Oh and I rearly veg. longer then a few weeks. lately its down to a week.  gone are the days of 4 or 5' plants. I will never tie a plant again.

 If you veg. for longer then a few weeks maybe its not a good idea to use a regular bulb.


----------



## stevo

ive got a 400mh/hps ballast that can run either bulb,but i think its just plain stupid to run a bulb in a ballast that it isnt designed for,again,my fear would be fire.i wouldnt go playing mix and match with these things-too dangerous!!!


----------



## Canso

stevo said:
			
		

> ive got a 400mh/hps ballast that can run either bulb,but i think its just plain stupid to run a bulb in a ballast that it isnt designed for,again,my fear would be fire.i wouldnt go playing mix and match with these things-too dangerous!!!


 

arn't your ballasts in fire boxes?  Ballast are the least of your problems as far as fire.  There are still people that plug there 1000watts and a couple fans in a 120 wall socket.  Thats a fire. everything should be on 240.
I have a sub panel with individual breakers that help me sleep at night.

obviously I've touched on a contiversial subject,  and I've been doing the wrong thing for many years.


----------



## Hick

stvo..stevo..."eeeasy" on the _stupid_, please. We try hard here to not get/be or allow offensive behavior. Contraversial views and ideas are bound to come about. A sign of intelligence, maturity and respect is required in order to argue or debate a subject, without reverting to name calling or mud slinging. 

 I'll agree, placeing _any_ bulb other than the specific type and wattage it is designed for, is not a prudent action, is something that should _never_ be recommended or practiced for any reason.
  That said, Canso. Why even bother switching from the hps for "one" week?..HPS does fine for vegging, AND, I ran my ballast for over seven years, before I had to replace it recently. And it was used when I bought it. Obvioislly, you're damaging the ballast. Obviously, it is a fire/explosion hazard.


----------



## HGB

I veg and clone under 1k hps no prob....

grow on


----------



## stevo

Hick said:
			
		

> stvo..stevo..."eeeasy" on the _stupid_, please. We try hard here to not get/be or allow offensive behavior. Contraversial views and ideas are bound to come about. A sign of intelligence, maturity and respect is required in order to argue or debate a subject, without reverting to name calling or mud slinging.
> 
> i apologise if i upset anyone with my "stupid" comment,that was definitely not my intention,
> it was a bad choice of words.


----------



## Hick

no problem stevo, just looking to deter a flamefest, don'tcha' know.


----------



## tobyferter

He is stupid to use equipment in any way that unnecessarily risks his life as well as others!  Not only is he stupid, he is also incredibly irresponsible for trying it.  On the up-side... he is responsible and smart to ask these types of questions, on these forums, before trying such a "stupid" thing.  Not trying to start a fight or anything here but I just don't like the idea of somebody trying to sensor a forum that they are not running.  If you are trying to "deter a flamefest" then you shouldn't go around being confrontational in such a condescendingly, bossy, self-appointed ruler of the forums type of way! Peace out and enjoy your day.


----------



## bombbudpuffa

tobyferter said:
			
		

> He is stupid to use equipment in any way that unnecessarily risks his life as well as others!  Not only is he stupid, he is also incredibly irresponsible for trying it.  On the up-side... he is responsible and smart to ask these types of questions, on these forums, before trying such a "stupid" thing.  Not trying to start a fight or anything here but I just don't like the idea of somebody trying to sensor a forum that they are not running.  If you are trying to "deter a flamefest" then you shouldn't go around being confrontational in such a condescendingly, bossy, self-appointed ruler of the forums type of way! Peace out and enjoy your day.

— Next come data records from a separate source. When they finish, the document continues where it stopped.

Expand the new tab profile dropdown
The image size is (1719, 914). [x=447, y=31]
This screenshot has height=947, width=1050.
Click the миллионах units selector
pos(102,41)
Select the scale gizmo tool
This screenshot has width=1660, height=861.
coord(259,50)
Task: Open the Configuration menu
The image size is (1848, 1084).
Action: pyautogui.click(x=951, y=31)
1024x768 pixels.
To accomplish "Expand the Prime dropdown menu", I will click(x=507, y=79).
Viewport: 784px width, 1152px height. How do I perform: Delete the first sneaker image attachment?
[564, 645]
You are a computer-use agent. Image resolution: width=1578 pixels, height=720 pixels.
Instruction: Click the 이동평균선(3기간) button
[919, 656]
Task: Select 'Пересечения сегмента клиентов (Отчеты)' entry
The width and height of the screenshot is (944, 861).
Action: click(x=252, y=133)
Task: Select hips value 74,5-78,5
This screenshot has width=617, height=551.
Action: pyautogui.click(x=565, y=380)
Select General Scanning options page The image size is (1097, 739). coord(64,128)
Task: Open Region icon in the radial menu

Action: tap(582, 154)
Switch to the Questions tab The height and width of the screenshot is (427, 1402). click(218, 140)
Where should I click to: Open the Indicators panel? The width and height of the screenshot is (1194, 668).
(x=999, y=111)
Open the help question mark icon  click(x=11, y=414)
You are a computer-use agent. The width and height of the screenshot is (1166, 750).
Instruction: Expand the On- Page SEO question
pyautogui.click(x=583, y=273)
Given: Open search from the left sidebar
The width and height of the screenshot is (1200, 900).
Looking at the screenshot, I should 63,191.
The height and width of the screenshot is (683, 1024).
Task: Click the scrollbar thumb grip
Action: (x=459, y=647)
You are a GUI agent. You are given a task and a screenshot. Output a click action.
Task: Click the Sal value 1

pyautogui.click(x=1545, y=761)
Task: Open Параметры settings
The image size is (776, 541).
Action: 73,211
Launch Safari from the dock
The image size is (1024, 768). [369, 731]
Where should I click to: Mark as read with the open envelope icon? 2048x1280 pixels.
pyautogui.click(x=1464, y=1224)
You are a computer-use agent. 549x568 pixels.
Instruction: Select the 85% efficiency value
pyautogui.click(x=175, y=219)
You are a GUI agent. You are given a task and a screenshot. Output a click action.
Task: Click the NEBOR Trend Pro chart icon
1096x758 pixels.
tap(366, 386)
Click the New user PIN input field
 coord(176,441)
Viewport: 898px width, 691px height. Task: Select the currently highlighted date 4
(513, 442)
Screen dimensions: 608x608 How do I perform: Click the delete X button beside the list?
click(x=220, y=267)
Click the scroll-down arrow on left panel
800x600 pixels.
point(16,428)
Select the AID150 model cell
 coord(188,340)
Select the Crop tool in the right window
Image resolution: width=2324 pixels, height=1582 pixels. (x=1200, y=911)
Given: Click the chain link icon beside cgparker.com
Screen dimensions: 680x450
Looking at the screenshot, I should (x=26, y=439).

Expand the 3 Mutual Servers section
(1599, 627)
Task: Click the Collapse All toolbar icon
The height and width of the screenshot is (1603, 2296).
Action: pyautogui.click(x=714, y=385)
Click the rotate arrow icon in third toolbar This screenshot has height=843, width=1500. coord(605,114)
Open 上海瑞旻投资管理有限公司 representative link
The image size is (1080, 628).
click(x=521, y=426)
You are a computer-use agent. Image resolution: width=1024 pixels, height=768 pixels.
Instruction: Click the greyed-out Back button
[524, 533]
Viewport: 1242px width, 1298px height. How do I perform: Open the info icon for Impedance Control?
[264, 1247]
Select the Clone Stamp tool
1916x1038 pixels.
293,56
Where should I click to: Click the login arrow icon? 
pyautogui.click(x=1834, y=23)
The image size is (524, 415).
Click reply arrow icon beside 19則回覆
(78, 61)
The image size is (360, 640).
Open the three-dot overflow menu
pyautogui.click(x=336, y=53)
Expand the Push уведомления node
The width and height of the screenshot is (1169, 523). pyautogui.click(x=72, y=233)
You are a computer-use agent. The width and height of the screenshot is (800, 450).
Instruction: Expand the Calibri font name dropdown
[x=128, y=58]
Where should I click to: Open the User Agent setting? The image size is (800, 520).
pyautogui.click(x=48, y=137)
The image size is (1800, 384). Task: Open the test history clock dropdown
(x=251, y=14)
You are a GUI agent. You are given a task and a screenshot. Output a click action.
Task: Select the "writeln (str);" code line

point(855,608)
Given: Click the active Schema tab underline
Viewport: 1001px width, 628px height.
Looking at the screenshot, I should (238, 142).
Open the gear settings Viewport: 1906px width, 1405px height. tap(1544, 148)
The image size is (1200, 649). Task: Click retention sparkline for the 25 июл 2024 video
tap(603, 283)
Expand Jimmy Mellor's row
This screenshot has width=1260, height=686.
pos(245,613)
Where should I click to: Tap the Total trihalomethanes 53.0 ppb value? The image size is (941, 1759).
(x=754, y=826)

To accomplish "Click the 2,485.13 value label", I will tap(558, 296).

Uuuhhh...he's a mod on this site. That means the owner of the site gave him permission to act on his behalf. Be nice now, this is a very mellow community.


----------



## LaserKittensGoPewPew

You gotta love the newbies who have just joined and think they know what the deal is on this site.


----------



## cjf2612

:rofl:


----------



## flipmode

i personality do to man they grow much much faster 





			
				Mysterious said:
			
		

> I personally have used my HPS for the full grow i dont clone though, i used the HPS for vegging and flowering.


----------



## dagnar

gqone333 said:
			
		

> yeah hps is great ,just dont get them to close .a good floresence is good to .i like using floresence for the first two weeks and switch to hps  so i can trick the plant to thinking the the season changing.better chance of females .but this time around i treid hps first and got mostly males


Was wondering if anyone else has experienced a change in the male to female ratio based on light source? Out of 8 plants I planted there were 5 males and 3 females...


----------



## andy52

i'm thinking of keeping my clones and my mothers under fluros,after i get my veggin plants out.at least for awhile.if they don't look right,i will put the mh back in action.trying to conserve energy.i've got my girlfrien thinking the hid lights do not use much energy,lol


----------



## DomsChron

flipmode said:
			
		

> i personality do to man they grow much much faster


They grow much "faster" because the extremely red spectrum of the HPS lamp makes plants in the vegetative state stretch uncontrollably and you will have like 1/2 foot spans without ANY signs of another node coming any time soon LOL!

IMHO MH should even still be running for at least a couple days on 12/12 because it keeps nodes much more dense. Also, even very smort breeders say the MH early in flower dosen't effect pistil productin anyways so hey, why not. Then when you NEED the HPS like a week in, you'll have it and you can promote dense flower growth no problem.

What I think is that EVERYONE NEEDS their own switchable ballast.



			
				andy52 said:
			
		

> i'm thinking of keeping my clones and my mothers under fluros,after i get my veggin plants out.at least for awhile.if they don't look right,i will put the mh back in action.trying to conserve energy.i've got my girlfrien thinking the hid lights do not use much energy,lol



LMAO man! They *kind* of do hahaha! But they don't end up costing that much anyways depending on the kilowatt hours in your area. Night time energy costs alot less.


----------



## Tater

I didn't really read the entire post but as far as "burning" clones or whatever with to much light its all a fallacy.  How can a lamp that puts out like what 1/10000000000000 the intensity of the light the sun puts out burn a plant that loves to be in the sun?  It dosen't make any sense, just watch your temps and you'll be fine.  I would also suggest using a high quality bulb like a sunmaster or sonagro because they both have increased blue spectrum to encourage plant growth.

Just to give you an example here is how I grow.  I take clones and as soon as they show roots out the bottom of my rockwool cube I put them in my hydro tub and put a 600 watt hps within 4 inches of them with no problems whatsoever.


----------